▶ _INFORMATION SHOWN_:
______________________________
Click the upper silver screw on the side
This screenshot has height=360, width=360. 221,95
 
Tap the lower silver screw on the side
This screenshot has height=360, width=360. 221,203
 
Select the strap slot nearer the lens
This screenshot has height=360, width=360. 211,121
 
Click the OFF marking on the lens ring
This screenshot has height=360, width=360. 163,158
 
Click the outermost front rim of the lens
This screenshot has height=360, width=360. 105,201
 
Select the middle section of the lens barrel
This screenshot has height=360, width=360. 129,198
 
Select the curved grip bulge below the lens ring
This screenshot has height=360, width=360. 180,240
______________________________
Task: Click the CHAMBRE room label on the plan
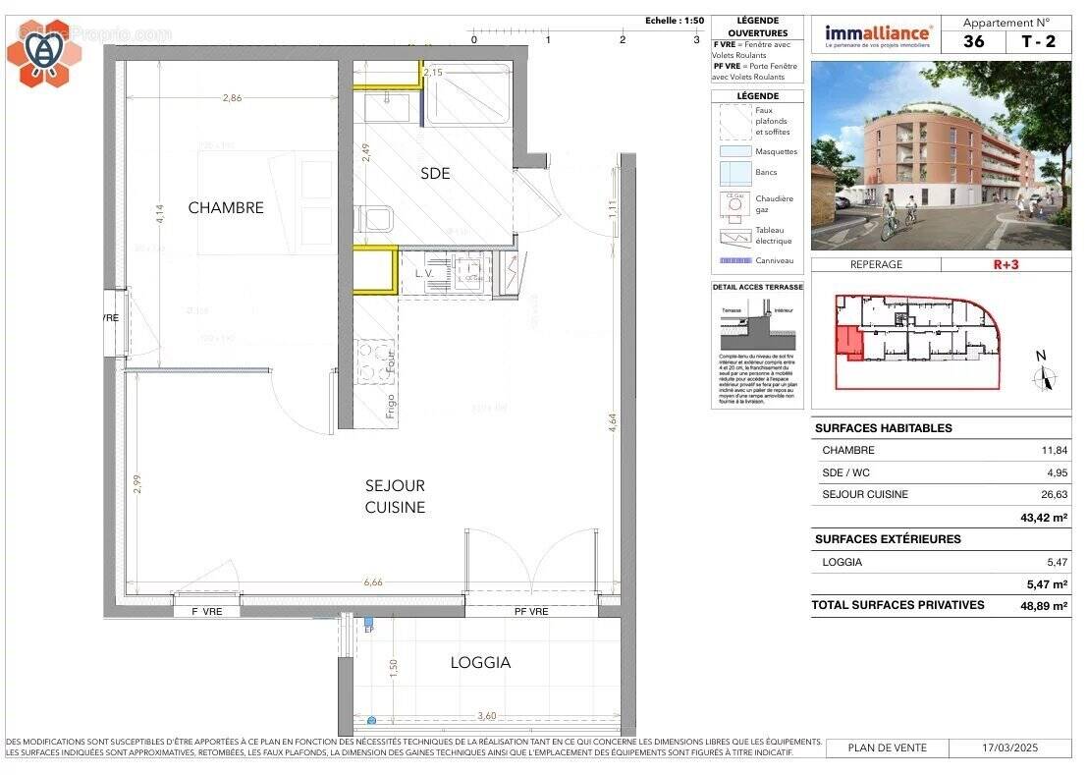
______________________________
▶ _THE REQUEST_: Rescale everything from the line containing "Select the curved" down to the line containing "This screenshot has height=360, width=360. 180,240", both included, and give only those lines again with the requests unchanged. Multiply each coordinate in the answers by 1.75 and round to a whole number, with halves rounded up.

▶ _WRITTEN SOLUTION_:
Select the curved grip bulge below the lens ring
This screenshot has height=360, width=360. 315,420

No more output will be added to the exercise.